119 Views Asked by At

I have a distributed array of rankings, of total size N irregularly distributed amongst NP processors, from which I need to extract the K largest elements. In the limit that K << N, K is smaller than any of the local buffer lengths, and K is relatively small in general (such that it can e.g. fit in reasonable MPI buffers), the following algorithm seems to work well

  1. Perform a local top-K search to determine the largest K values in each local array segment
  2. Perform a custom Allreduce which performs binary top-K reductions between buffers of size K coming from different processes.

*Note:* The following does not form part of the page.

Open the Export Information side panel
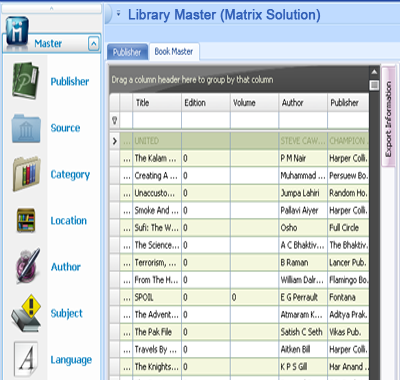Image resolution: width=400 pixels, height=380 pixels. pos(388,118)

This can be done in a semi-communication-optimal way given the communication patterns underlying MPI_Allreduce.

I'm unclear how this can be done efficiently without the above assumptions about the size of K relative to N and the local buffer sizes. In particular, I'm trying to determine an optimal (or reasonably scaling) algorithm that is compatible with the following:

  • K can be larger than some or all of the local buffer dimensions
  • K can be so large is to be impractical to communicate entirely (e.g. trying to determine the top billion elements of a 10 billon element array)

The full array nor the top-K elements need to be sorted on completion.

For arrays which reside on a single processing element, the following questions are related:

Collect top K elements from multiple sorted arrays

Average time complexity of finding top-k elements

Optimal algorithm for returning top k values from an array of length N

1

There are 1 best solutions below

0
On

The key here is to find the top-K repeatedly, where each time you make K the largest value satisfying the original assumption.

Assuming you'd want to get top-K' where K' is greater than the local buffer and MPI communication sizes. You could do the following to eventually find top-K':

  1. Find top-K where K is the greatest value that fits inside local buffer and can be communicated with MPI.
  2. Append the K elements to the top array A, and remove them from the local arrays.
  3. Go back to #1 above until size(A) == K'.

The resulting array A should contain the top-K' elements.